→ **RECORDS TO USE**:
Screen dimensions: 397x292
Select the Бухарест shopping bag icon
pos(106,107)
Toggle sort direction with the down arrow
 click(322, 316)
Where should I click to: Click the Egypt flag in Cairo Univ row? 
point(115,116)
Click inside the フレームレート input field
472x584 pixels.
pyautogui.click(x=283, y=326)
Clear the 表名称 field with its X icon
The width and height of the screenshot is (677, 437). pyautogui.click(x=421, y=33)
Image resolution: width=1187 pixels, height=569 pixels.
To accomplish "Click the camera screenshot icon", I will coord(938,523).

==

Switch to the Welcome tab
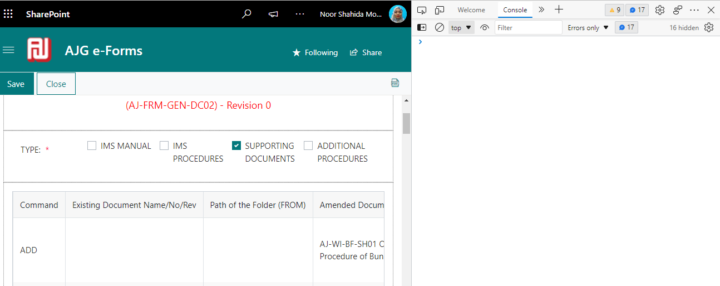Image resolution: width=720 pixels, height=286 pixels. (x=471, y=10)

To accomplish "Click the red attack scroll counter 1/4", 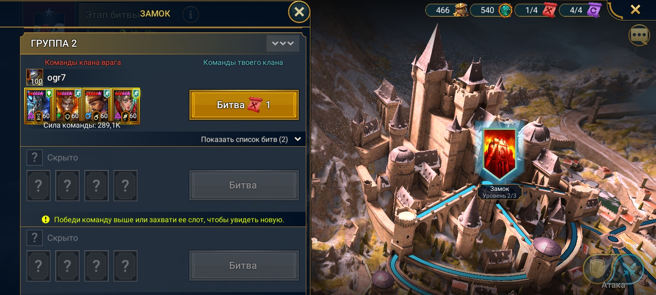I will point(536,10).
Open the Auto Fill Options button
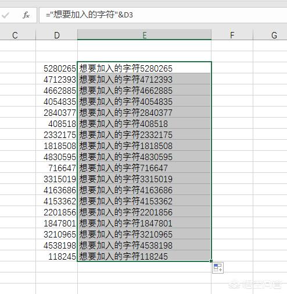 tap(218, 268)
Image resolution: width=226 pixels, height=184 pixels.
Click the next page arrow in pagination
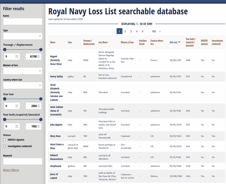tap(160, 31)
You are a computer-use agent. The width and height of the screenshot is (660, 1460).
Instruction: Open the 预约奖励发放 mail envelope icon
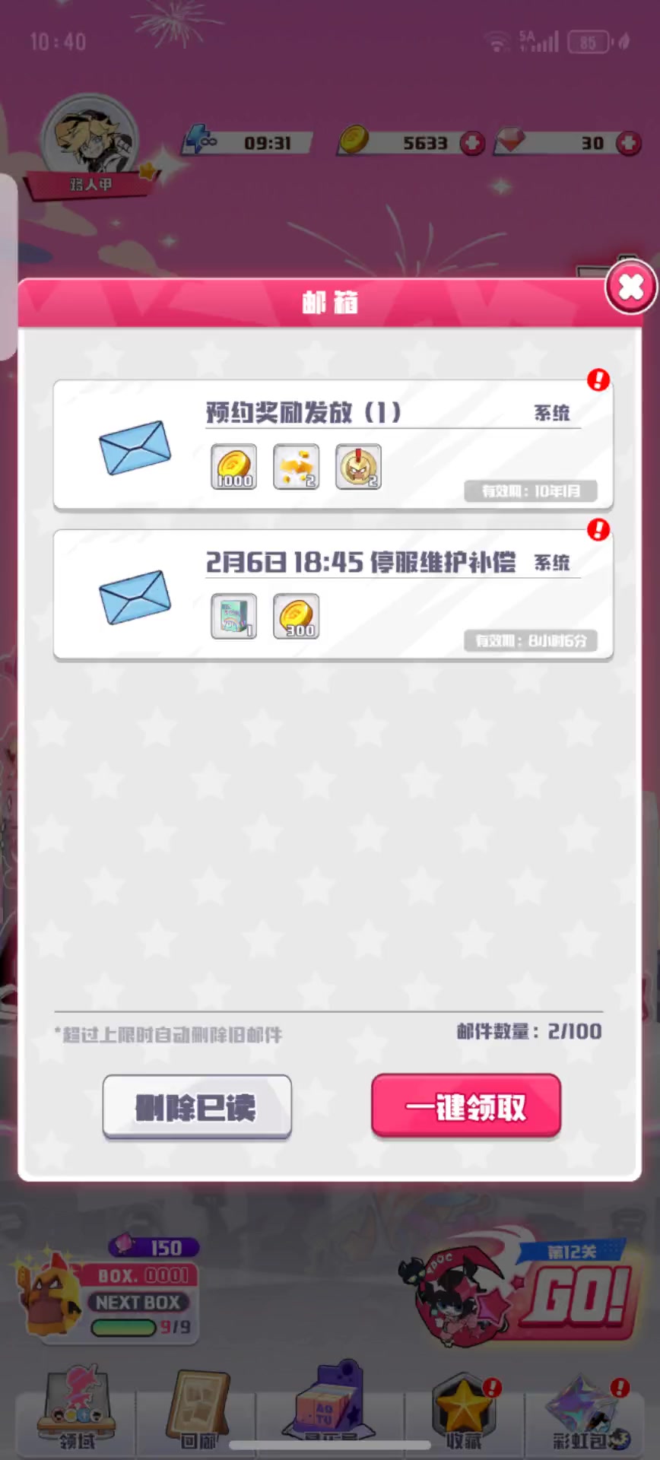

→ **PROBLEM DETAILS**: Reproduce the data above exactly, but only from the line containing "Click the next page arrow in pagination" through the line containing "Instruction: Open the". Omit all pictures.

→ **PROBLEM SOLUTION**:
Click the next page arrow in pagination
tap(160, 31)
You are a computer-use agent. The width and height of the screenshot is (660, 1460).
Instruction: Open the 预约奖励发放 mail envelope icon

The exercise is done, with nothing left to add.